According to Rob Rutter, global brand manager on Just Cause 3, virtual reality was the perfect way to let consumers get a free birds’ eye view of the game’s huge world, which spans 400 square miles.

“VR is such an interactive and immersive format for creating a really deep engagement with players,” Rutter says. “It’s not like simply watching an ad and forgetting it. You get to live inside it and see it on your own terms, play around with it, and hopefully spend more time inside the experience. Those are all really desirable things from a marketing point of view.”

Square Enix has been handing out free branded Google Cardboards to gamers at events like Penny Arcade Expo and New York Comic Con. Consumers who don’t own a VR headset can download the free app and use their smartphone’s gyrometer to freely move the camera and rotate the view of the world below.
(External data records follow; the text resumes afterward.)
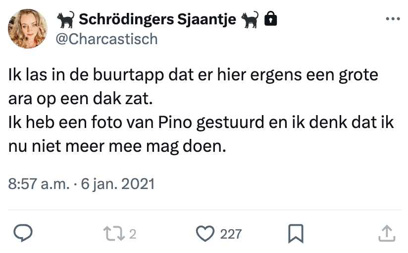Click the padlock icon beside the name

coord(270,19)
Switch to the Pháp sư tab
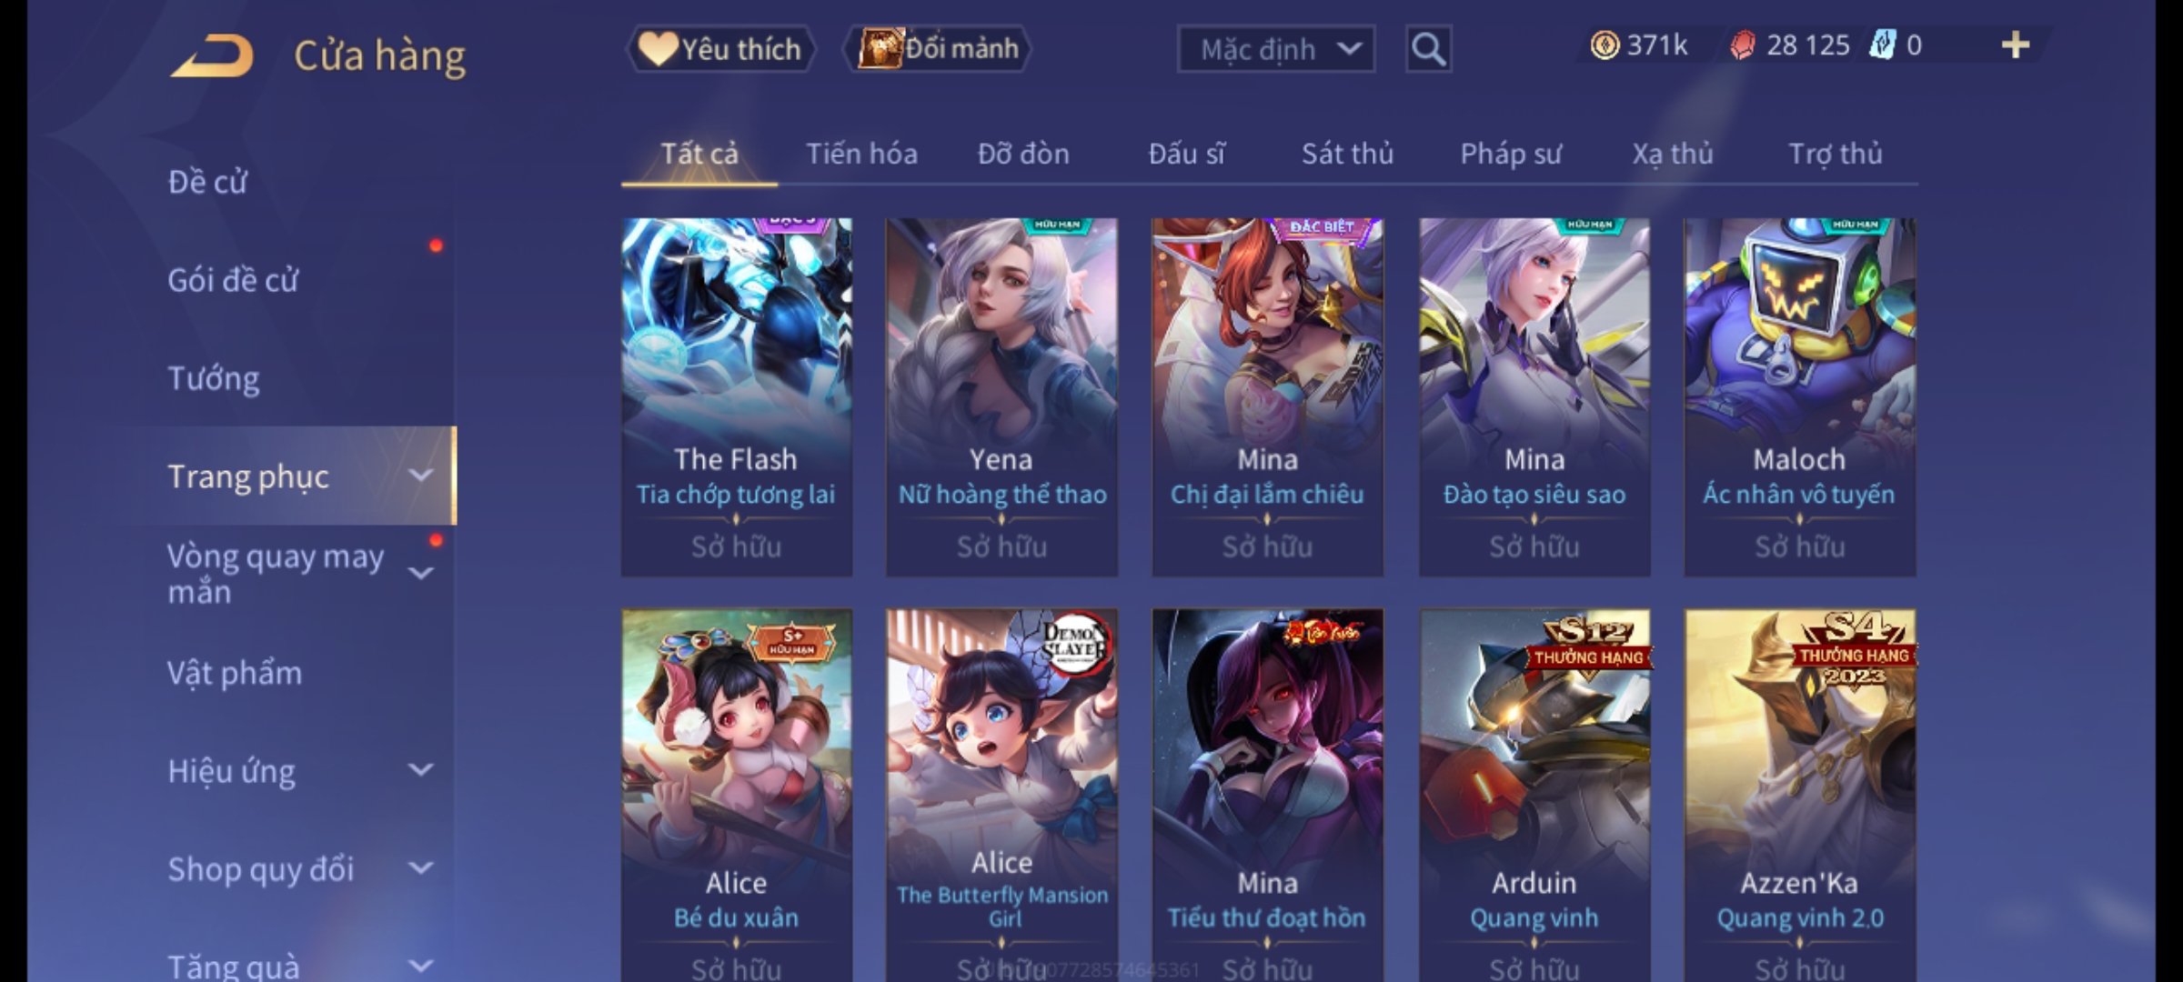The image size is (2183, 982). [x=1511, y=154]
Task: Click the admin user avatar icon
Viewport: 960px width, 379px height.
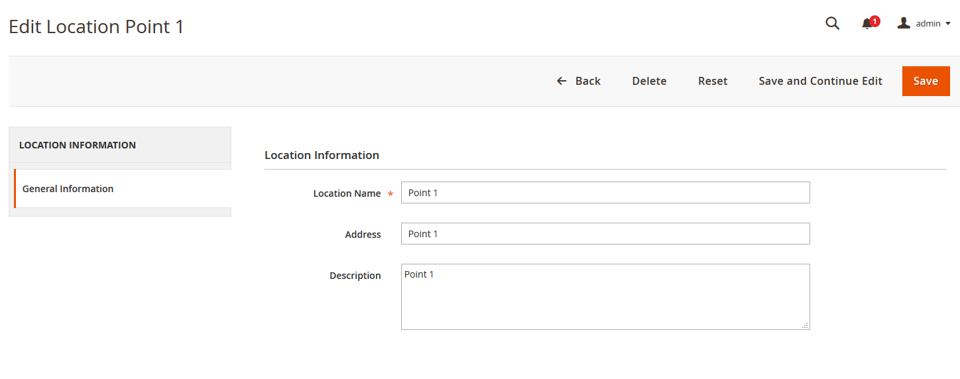Action: pos(904,23)
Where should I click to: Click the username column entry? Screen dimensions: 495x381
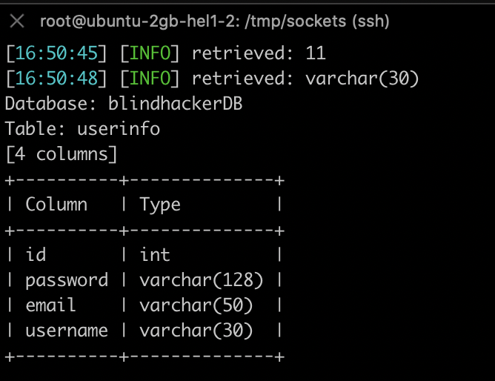coord(67,331)
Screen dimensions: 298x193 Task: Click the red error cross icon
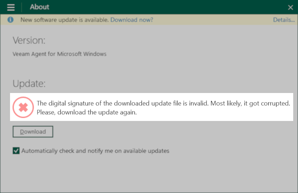click(23, 107)

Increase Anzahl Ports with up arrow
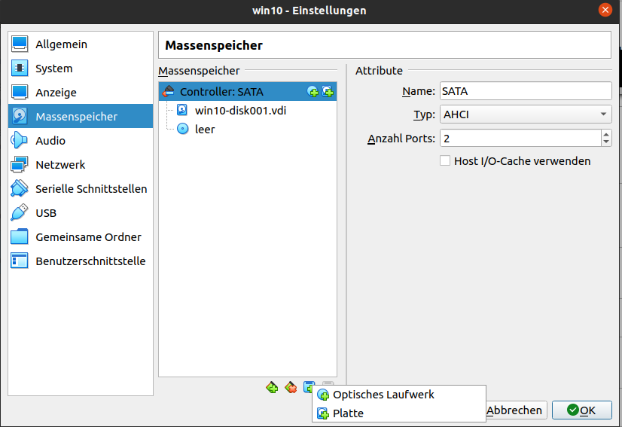pos(606,135)

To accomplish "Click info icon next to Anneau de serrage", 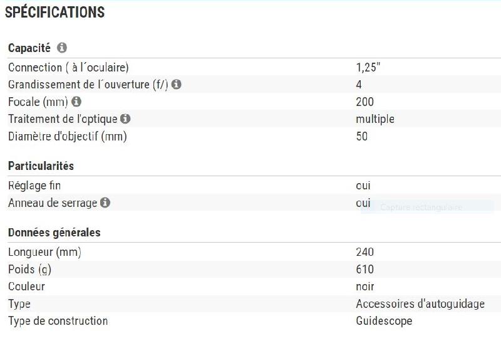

Game publisher Wargaming is promoting its World of Tanks franchise through a series of 360-degree live action videos. “1941 Battle: 360-degree Reenactment” was shot at the Stalin Line Museum outside of Minsk, Belarus with an army of GoPro cameras mounted to custom 360-degree rigs to capture WWII tanks in action. Forty infantry re-enactors, artillery vehicles, and even some warplanes were used in the 24-hour shoot.

“It doesn’t get much newer than flying a seven-GoPro beehive from a hex copter while real WWII tanks catch fire and explode around you, or virtually sitting on top of a Leopard 1 at top speed, turret swinging to and fro,” Matt Daly, special projects lead at Wargaming, says.

Earlier this year, Wargaming partnered with Google and The Bovington Tank Museum to produce a series of five 360-degree videos titled “Virtually Inside the Tanks,” which feature two former tank commanders chatting about the history of each tank.

“Google is in the same headspace with their Cardboard and Heritage initiatives, so the partnership makes perfect sense,” Daly says. “Now that VR video production technology has caught up a bit, it turns out VR is a perfect medium for illustrating history.”

Daly says that now that Wargaming has seen what’s possible with VR at a basic level, the publisher is exploring bigger and deeper 360-degree experiences.

“We’re talking to some serious thought leaders in the space about projects the likes of which nobody has seen before,” Daly says. “The most amazing part about this is that I know we’re not the only ones in VR who can honestly say this about upcoming potential projects. The space is widening rapidly and we’re ready to play.”